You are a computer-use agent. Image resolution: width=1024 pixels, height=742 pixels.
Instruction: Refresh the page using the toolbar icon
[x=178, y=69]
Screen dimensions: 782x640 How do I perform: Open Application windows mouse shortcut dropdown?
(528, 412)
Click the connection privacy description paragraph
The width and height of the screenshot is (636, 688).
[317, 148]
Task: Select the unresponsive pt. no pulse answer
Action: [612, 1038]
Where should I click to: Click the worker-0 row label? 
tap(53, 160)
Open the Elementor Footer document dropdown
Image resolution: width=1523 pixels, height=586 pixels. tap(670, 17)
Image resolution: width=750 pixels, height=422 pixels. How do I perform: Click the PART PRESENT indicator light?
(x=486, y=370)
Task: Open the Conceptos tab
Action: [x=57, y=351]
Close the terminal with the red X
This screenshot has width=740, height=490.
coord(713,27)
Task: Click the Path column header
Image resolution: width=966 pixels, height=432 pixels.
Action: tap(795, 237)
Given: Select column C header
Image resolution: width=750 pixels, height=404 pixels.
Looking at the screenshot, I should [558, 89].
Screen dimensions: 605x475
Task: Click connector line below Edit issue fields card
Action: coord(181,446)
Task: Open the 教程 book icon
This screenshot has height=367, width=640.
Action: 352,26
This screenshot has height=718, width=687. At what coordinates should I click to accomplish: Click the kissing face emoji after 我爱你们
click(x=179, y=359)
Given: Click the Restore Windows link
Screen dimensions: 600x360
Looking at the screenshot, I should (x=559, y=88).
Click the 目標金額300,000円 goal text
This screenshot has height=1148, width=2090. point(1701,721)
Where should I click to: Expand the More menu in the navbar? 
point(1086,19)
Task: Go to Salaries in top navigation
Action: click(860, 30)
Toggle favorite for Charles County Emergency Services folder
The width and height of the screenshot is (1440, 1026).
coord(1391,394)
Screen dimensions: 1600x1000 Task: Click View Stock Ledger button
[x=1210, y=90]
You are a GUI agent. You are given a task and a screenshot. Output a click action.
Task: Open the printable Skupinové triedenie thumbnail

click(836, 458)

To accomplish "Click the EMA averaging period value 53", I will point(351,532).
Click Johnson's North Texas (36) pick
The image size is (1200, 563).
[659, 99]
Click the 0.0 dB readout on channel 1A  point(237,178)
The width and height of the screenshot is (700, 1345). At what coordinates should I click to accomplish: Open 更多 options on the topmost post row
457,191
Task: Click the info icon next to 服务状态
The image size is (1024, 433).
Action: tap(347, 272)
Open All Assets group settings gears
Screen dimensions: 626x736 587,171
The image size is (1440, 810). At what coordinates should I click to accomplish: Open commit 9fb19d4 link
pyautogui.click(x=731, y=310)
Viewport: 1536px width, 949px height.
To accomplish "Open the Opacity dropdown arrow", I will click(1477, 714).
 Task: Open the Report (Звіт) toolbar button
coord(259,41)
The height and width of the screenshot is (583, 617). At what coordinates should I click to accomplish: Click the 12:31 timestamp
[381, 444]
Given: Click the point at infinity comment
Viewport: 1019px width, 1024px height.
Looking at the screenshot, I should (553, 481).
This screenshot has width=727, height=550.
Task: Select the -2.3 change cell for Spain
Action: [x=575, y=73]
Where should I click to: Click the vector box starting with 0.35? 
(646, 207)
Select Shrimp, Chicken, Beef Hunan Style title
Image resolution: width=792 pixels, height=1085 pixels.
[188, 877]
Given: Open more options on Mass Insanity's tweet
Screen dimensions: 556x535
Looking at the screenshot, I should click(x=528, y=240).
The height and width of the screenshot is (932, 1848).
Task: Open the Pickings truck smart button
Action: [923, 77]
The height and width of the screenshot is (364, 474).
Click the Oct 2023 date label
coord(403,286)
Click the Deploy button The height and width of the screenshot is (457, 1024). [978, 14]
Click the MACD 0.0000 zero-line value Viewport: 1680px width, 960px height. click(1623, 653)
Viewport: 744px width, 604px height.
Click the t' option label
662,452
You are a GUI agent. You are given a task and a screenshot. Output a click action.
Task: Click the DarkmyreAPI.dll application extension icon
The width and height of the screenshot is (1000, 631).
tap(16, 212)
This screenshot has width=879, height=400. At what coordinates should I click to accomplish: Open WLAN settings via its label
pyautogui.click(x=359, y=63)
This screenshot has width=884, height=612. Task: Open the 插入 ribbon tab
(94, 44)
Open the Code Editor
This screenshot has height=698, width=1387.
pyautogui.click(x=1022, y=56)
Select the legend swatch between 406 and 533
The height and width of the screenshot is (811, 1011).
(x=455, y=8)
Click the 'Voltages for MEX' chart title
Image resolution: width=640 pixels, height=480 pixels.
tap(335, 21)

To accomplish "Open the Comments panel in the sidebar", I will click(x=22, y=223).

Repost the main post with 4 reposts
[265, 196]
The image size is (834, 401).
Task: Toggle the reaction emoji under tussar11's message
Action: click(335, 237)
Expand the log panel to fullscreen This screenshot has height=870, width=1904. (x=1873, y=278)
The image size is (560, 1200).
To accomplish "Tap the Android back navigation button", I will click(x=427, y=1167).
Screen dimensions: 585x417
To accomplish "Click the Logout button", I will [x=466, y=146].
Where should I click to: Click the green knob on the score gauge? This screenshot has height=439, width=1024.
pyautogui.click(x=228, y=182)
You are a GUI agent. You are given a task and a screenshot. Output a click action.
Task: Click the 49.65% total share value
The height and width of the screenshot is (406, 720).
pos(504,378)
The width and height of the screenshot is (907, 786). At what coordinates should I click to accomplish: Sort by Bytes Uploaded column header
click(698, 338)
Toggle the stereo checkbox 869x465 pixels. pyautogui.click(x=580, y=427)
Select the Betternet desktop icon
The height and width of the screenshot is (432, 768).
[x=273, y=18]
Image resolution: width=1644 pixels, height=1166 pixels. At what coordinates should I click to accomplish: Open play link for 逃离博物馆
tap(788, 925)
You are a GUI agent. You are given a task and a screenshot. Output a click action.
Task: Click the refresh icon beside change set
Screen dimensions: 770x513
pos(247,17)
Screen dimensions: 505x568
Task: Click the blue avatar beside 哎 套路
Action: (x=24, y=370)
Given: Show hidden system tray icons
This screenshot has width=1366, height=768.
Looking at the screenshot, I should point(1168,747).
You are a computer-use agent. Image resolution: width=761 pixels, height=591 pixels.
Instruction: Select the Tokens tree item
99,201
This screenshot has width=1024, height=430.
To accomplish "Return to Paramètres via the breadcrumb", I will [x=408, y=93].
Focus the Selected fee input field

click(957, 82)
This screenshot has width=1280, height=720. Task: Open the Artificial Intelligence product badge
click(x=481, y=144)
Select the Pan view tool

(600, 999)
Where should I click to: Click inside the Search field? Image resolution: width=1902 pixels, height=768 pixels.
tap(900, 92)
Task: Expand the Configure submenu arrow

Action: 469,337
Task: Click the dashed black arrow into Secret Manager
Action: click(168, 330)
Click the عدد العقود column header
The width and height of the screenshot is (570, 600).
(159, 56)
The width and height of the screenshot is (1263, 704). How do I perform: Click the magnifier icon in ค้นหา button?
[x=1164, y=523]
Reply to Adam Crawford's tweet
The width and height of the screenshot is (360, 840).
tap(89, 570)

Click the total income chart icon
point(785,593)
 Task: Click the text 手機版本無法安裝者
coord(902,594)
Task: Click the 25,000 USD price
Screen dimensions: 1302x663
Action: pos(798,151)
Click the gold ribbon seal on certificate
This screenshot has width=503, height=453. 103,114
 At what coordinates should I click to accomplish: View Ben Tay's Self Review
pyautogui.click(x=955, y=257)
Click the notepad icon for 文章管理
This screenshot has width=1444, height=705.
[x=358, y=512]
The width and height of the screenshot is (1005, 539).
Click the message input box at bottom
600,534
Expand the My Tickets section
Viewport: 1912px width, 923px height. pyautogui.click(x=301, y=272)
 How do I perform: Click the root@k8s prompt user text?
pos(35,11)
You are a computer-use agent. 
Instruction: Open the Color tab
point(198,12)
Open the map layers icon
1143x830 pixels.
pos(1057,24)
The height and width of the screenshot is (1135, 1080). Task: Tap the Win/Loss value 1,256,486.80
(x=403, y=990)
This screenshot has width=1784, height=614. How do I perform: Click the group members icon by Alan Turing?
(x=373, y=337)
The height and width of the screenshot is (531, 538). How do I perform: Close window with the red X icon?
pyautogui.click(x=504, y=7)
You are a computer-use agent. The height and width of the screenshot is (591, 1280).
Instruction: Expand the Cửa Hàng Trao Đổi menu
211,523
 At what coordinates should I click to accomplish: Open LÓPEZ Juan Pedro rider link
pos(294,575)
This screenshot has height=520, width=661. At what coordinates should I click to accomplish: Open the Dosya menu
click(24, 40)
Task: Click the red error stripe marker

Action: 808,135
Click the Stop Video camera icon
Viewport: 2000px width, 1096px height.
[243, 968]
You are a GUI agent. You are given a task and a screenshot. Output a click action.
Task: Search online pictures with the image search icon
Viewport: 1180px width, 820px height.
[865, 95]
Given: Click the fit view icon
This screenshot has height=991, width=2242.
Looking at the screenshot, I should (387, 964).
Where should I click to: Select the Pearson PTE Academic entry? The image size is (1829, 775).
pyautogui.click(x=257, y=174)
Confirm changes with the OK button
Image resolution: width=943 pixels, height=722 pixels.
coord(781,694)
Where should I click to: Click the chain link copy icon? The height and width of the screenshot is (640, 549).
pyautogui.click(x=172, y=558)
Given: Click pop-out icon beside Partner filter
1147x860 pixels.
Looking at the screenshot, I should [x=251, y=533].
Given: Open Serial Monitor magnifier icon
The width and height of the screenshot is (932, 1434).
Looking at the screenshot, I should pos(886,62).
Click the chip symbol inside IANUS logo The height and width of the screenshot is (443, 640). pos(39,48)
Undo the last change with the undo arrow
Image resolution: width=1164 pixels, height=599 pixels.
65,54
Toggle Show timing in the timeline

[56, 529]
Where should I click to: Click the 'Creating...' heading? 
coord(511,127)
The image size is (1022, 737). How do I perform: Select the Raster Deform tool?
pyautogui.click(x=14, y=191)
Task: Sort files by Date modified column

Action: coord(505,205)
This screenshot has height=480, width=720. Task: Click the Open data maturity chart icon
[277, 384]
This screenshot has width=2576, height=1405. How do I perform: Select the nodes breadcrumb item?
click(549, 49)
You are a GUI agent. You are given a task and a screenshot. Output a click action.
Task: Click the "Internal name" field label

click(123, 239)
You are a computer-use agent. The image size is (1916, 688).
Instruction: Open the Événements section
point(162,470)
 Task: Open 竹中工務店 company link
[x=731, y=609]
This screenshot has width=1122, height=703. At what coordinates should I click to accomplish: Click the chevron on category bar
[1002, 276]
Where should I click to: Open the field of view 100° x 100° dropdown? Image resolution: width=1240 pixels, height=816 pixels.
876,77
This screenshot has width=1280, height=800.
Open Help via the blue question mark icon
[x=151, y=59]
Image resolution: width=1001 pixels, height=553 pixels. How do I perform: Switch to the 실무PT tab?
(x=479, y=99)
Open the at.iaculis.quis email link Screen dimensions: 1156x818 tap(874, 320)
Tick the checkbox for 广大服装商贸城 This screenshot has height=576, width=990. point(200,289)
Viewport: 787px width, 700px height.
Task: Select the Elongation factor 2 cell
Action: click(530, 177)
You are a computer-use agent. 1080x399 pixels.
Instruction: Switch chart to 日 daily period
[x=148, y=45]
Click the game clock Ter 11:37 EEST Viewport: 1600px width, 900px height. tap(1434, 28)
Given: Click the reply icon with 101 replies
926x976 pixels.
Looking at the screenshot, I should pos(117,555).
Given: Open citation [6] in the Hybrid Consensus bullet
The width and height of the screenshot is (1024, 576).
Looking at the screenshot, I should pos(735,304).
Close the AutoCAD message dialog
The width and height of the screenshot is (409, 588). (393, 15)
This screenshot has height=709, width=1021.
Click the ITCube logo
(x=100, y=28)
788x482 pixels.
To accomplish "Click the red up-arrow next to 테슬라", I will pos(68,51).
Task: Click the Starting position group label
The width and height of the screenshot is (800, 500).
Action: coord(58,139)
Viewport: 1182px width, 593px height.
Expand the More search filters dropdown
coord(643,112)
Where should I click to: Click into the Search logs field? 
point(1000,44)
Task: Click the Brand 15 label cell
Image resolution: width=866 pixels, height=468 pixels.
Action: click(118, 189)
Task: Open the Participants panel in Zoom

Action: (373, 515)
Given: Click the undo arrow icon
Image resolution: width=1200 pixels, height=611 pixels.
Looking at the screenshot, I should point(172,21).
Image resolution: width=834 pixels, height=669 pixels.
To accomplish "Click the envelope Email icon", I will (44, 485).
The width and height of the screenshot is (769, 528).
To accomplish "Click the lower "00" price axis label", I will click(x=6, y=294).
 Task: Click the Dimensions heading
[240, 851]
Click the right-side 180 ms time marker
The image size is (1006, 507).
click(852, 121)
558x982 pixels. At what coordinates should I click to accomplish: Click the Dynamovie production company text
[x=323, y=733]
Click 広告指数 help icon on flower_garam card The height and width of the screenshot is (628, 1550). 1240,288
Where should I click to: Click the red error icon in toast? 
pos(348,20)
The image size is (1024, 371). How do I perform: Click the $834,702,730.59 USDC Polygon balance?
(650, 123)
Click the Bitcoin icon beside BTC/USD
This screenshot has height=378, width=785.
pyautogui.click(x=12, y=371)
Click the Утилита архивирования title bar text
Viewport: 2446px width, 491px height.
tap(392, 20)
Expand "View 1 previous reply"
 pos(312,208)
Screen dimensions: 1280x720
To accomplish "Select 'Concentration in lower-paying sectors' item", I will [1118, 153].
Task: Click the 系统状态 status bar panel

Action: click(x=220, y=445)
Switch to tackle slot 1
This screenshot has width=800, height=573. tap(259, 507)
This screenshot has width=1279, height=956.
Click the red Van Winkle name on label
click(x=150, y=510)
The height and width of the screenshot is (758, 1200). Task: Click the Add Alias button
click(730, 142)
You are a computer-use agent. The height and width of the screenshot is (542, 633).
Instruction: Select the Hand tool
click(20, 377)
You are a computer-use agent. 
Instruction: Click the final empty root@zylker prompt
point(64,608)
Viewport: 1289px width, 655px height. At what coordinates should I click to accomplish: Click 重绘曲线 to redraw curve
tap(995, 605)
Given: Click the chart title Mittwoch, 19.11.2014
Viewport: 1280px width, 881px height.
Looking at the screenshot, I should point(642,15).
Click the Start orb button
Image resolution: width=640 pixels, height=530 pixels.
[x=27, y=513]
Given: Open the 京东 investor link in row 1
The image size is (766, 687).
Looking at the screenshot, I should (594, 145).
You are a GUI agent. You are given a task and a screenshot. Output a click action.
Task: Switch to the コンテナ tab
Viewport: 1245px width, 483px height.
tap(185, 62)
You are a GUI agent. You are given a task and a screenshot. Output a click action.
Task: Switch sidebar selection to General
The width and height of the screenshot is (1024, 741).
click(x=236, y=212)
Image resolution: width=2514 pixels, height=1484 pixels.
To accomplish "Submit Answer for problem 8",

..........

What you should do: Where the string "tweet" appears in a line of the entries above, return that line.

Task answer:
Given: Open more options on Mass Insanity's tweet
Reply to Adam Crawford's tweet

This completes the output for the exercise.